======== TEXT SECTION

In the court’s view, “[i]n this case, an offer to plead guilty to counts 1 and 2 would have been to accept the inevitable” [54], and the applicant had not demonstrated why his pleas were not reasonably available to him at an earlier junction than the eve of his “much-delayed trial”. [56]. In the court’s view, it appeared, based upon the available evidence and chronology of events, that the applicant had resolved to contest all counts until required to go to trial, and had only considered a resolution of the three counts he was facing on the eve of his imminent trial. That course of action afforded him the opportunity of remaining in the community for more than three years after he was charged and more than two years after an indictment was presented. Whilst the court acknowledged that he ought not to be penalised for taking that course, in its view, it equally disentitled him from obtaining the benefit of an early or timely plea. Accordingly, the court rejected the submission that his guilty pleas were made at the first reasonable opportunity. [57].
Radiology Partners Pty Ltd v Commissioner of State Revenue [2019] QSC 192
In this case, Wilson J was asked to adjudicate on the proper construction of s 30 of the Duties Act 2001 as it applied to the restructuring of the unitholders of the appellant’s unit trust. Essentially, the question was whether the fifteen dutiable transactions undertaken should be aggregated under s 30. In adjudicating on this point, her Honour engaged with an interesting and important discussion first on the nature of statutory appeals under the Tax Administration Act 2001 to the Supreme Court, and secondly on the proper construction of s 30 of the Duties Act 2001.
Wilson J
9 August 2019
The Trust, of which the (statutory) appellant is trustee, holds dutiable property valued at over $2 million. [4]. It is a unit trust. Prior to 15 May 2015, the Trust had six unit holders, each of whom was either a company or a natural person which held 1,000 units in the Trust as trustee for six family trusts. [4]. On 15 May 2015, the appellant and the six then-unitholders attended a meeting, where it was unanimously voted that all their units be redeemed, effective from 15 May 2015 (“the redemptions”). [5], [7]. It was then resolved that 1,000 units be distributed to each of nine new entities, each of which was trustee for a self-managed superannuation fund (“the acquisitions”). [7]. The ultimate beneficiaries of each of the six original unitholders were the ultimate beneficiaries of six of the nine new unitholders. [8].

================
======== ENTRIES PROVIDED

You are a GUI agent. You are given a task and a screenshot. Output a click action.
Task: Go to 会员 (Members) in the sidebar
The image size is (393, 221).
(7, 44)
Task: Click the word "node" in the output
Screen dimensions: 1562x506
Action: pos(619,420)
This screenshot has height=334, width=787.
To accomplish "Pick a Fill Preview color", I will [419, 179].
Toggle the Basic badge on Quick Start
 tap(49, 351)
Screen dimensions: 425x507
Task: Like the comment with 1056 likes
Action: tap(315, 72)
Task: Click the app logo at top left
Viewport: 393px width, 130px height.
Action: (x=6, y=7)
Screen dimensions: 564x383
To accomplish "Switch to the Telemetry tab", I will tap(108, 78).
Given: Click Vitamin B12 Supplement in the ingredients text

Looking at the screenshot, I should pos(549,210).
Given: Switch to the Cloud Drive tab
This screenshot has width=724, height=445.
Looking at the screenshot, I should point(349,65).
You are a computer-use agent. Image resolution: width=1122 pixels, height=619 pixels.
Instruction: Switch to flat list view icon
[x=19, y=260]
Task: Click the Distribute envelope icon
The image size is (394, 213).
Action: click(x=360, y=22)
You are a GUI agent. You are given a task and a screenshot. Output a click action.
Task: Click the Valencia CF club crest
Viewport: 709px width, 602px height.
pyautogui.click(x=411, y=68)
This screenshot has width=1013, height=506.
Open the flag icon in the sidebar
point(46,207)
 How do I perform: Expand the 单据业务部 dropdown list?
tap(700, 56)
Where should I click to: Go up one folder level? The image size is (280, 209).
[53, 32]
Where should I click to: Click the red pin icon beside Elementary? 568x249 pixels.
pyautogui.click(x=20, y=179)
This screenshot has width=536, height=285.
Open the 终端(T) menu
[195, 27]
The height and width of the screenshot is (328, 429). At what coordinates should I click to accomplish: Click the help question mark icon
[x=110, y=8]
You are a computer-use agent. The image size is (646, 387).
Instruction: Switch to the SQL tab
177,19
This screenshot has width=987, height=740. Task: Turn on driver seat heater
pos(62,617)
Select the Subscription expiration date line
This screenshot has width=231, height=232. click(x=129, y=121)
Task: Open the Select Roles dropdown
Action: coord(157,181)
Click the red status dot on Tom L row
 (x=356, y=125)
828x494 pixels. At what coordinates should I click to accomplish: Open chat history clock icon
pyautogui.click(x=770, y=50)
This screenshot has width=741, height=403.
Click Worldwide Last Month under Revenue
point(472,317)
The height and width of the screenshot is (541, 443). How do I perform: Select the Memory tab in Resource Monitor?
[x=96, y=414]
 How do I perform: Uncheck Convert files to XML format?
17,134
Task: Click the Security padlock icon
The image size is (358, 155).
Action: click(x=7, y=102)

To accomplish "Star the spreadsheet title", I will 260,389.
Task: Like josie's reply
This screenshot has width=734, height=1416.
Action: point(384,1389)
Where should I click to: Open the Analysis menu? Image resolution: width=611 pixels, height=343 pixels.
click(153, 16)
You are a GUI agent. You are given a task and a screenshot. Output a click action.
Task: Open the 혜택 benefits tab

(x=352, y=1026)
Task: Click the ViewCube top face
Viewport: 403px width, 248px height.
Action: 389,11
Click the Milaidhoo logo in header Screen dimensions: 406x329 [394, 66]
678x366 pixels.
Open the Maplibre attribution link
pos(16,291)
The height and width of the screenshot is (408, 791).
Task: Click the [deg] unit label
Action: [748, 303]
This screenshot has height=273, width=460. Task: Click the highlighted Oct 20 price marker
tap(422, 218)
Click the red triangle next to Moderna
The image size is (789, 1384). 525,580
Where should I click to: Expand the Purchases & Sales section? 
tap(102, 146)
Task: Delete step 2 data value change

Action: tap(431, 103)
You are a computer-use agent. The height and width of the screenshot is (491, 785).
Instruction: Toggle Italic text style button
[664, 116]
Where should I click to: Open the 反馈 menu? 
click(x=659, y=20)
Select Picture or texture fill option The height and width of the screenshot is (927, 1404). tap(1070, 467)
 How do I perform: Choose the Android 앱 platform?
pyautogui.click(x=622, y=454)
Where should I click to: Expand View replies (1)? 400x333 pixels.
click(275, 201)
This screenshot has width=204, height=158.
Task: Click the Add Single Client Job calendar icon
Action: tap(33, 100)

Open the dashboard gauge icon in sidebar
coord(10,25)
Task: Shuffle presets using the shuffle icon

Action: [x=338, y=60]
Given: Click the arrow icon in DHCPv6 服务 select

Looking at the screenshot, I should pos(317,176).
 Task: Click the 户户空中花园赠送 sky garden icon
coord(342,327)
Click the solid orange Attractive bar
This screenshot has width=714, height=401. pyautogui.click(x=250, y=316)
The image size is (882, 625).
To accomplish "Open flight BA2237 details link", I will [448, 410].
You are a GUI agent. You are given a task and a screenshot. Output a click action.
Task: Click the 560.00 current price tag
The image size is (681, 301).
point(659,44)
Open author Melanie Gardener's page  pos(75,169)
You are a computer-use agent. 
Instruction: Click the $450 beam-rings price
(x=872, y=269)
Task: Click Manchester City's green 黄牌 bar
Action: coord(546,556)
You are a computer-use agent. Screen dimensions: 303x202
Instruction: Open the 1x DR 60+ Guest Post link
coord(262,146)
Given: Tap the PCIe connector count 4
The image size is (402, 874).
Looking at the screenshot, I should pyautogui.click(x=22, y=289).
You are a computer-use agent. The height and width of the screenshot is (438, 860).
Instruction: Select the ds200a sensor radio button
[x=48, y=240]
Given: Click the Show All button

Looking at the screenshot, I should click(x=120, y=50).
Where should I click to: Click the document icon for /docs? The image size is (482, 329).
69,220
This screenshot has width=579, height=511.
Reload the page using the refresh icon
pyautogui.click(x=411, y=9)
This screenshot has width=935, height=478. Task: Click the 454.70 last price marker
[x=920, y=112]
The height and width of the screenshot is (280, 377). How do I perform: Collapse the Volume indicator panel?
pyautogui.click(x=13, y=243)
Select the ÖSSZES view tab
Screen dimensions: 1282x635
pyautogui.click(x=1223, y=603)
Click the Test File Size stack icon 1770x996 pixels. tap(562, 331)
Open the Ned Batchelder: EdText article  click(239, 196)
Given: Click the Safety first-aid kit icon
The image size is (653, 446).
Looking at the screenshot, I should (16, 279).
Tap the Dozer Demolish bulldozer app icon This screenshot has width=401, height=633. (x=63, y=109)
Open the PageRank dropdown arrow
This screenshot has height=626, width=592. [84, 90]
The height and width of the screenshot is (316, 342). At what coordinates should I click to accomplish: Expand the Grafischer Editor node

================

TASKS TO CARRY OUT:
a) Quote the rows from the first one through the line that contains "will [419, 179].", both included.
b) Continue the case summaries from the point where they stop.
The case summaries and the rows have no connection to each other.

TASK ANSWERS:
a)
You are a GUI agent. You are given a task and a screenshot. Output a click action.
Task: Go to 会员 (Members) in the sidebar
The image size is (393, 221).
(7, 44)
Task: Click the word "node" in the output
Screen dimensions: 1562x506
Action: pos(619,420)
This screenshot has height=334, width=787.
To accomplish "Pick a Fill Preview color", I will [419, 179].

b)
On 9 June 2016, the Commissioner issued the appellant with an assessment on the basis that, pursuant to s 30 of the Duties Act 2001, the redemptions were aggregated and treated as a single dutiable transaction [10]. A separate assessment was made, applying s 30 to the acquisitions. [10]. The appellant objected to these assessments, but the Commissioner did not amend her assessments. [11], [15]. The appellant appealed from this decision under s 69 of the Taxation Administration Act 2001 (“TAA”). [1]. The following issues arose before Wilson J: [17]
- What is the nature of an appeal under s 69?
- What is the proper construction of s 30, and on what basis should any aggregation occur?
The Nature of the Appeal
On this question, Wilson J — and the parties — ultimately relied on the judgment of Bowskill J in Wakefield v Commissioner of State Revenue [2019] QSC 85. [18]. Several points of note arise: [19]
- the court “exercises its original jurisdiction to make such judgment as it considers ought to have been given, on the facts and the law, at the time of the hearing”;
- the court must give the Commissioner the opportunity to reconsider the objection if it is to admit new evidence;
- the scope of the court’s powers on appeal differs, depending on whether the decision being appealed related to a state of satisfaction being formed by the Commissioner, or cases where the law is applied to objective conclusions of fact. In the latter cases — such as the instant one — the exercise of the court’s powers is not dependent upon the demonstration of an error by the decision-maker; and
- where the question involves the Commissioner forming a state of satisfaction, the appellant will need to show an error of principle was made by the Commissioner; it is not for the court to “re-exercise any discretionary power conferred upon the Commissioner”. This differs from review by QCAT, which does involve the Tribunal standing in the shoes of the Commissioner and re-exercising the discretion.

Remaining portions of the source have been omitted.